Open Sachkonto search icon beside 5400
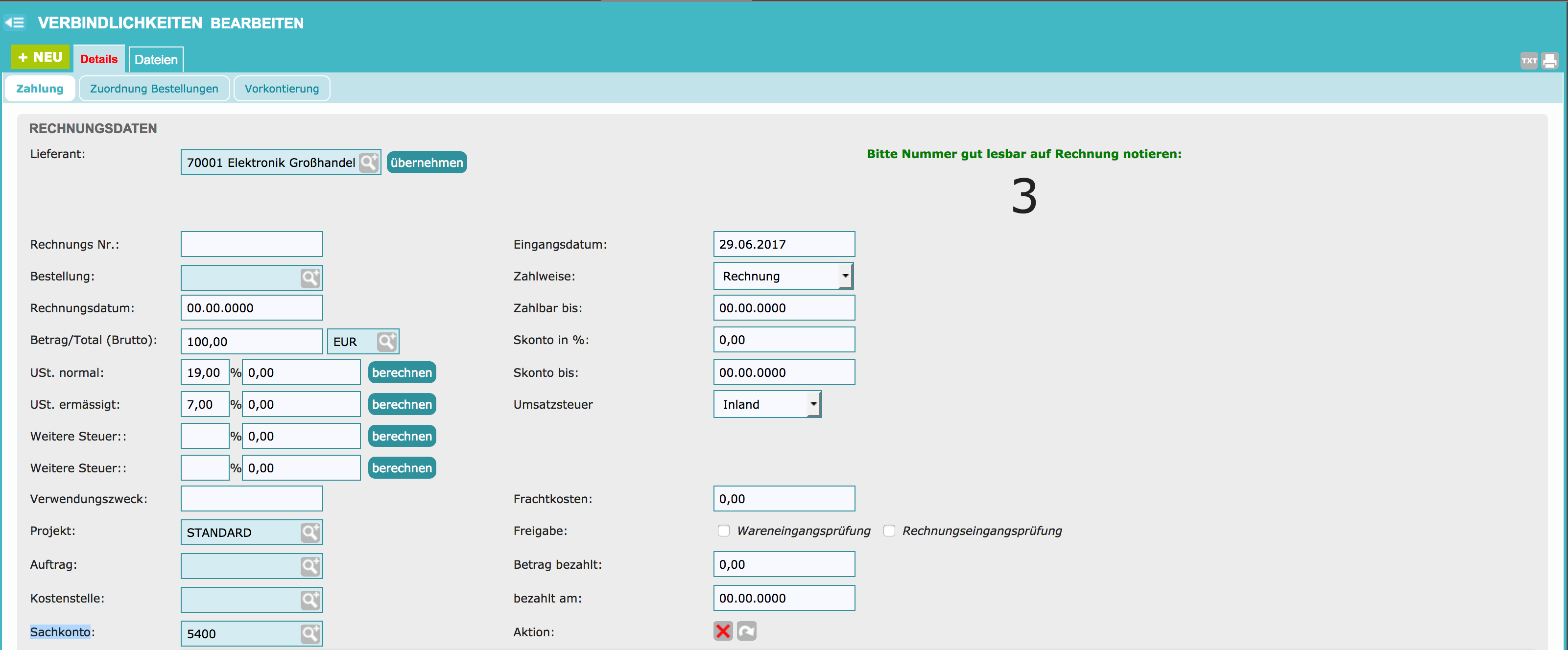[x=310, y=633]
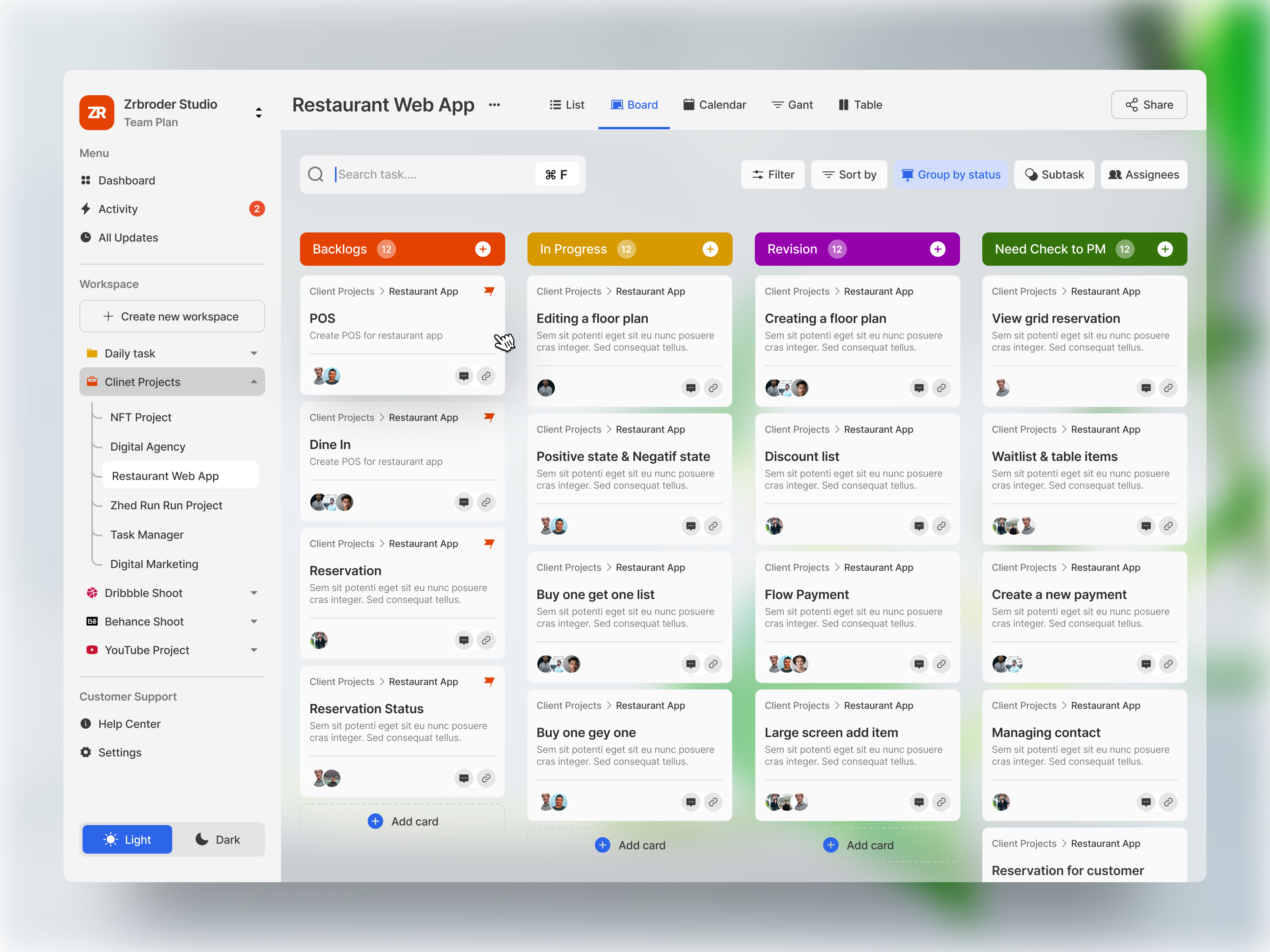Click the Activity lightning icon in sidebar
Viewport: 1270px width, 952px height.
[86, 209]
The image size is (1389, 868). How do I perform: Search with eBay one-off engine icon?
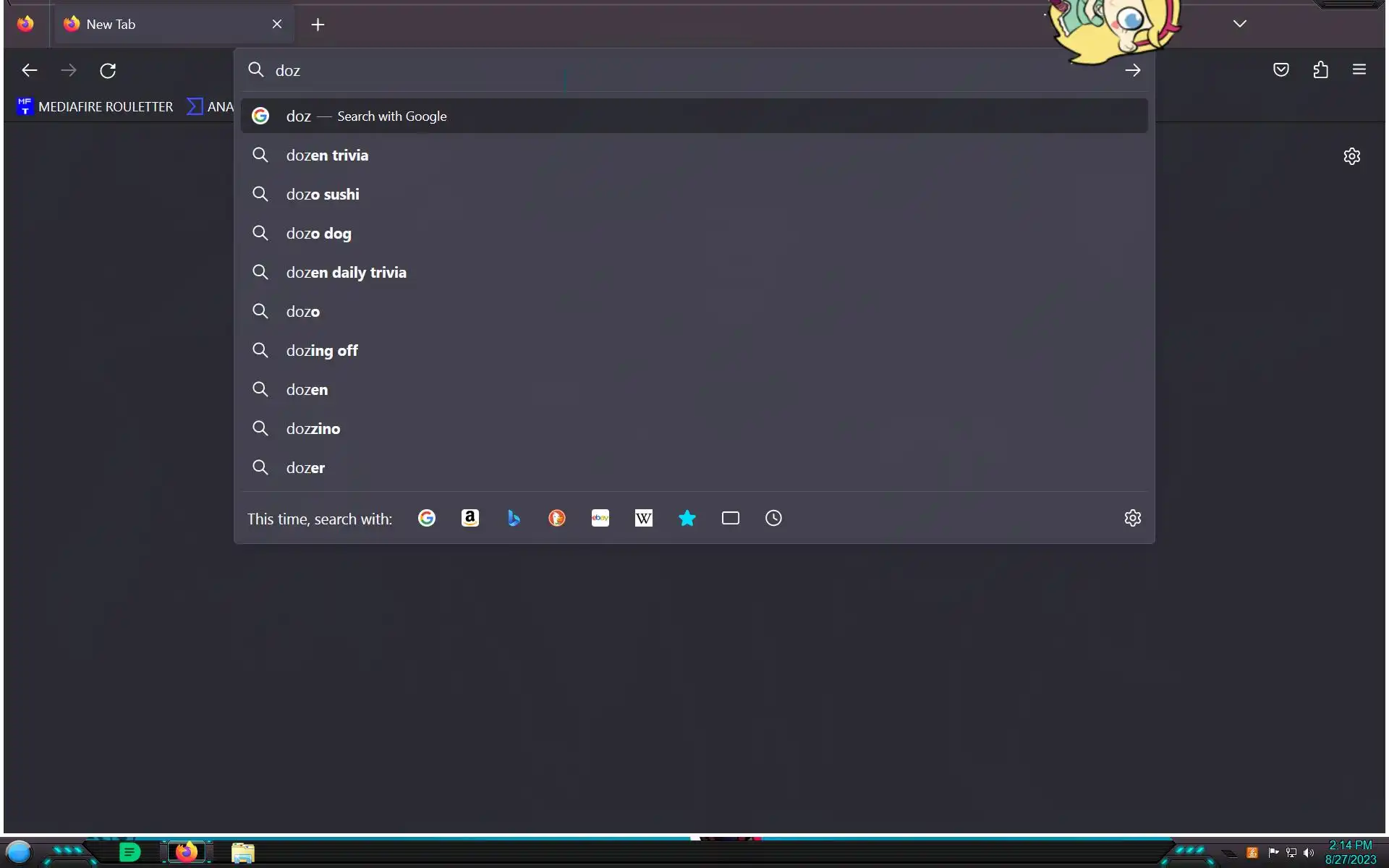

» THE PROBLEM: Exclude the images and copy every record above exactly.

» COMPLETED TASK:
Open Sachkonto search icon beside 5400
[x=310, y=633]
Click the Activity lightning icon in sidebar
Viewport: 1270px width, 952px height.
[86, 209]
The image size is (1389, 868). How do I perform: Search with eBay one-off engine icon?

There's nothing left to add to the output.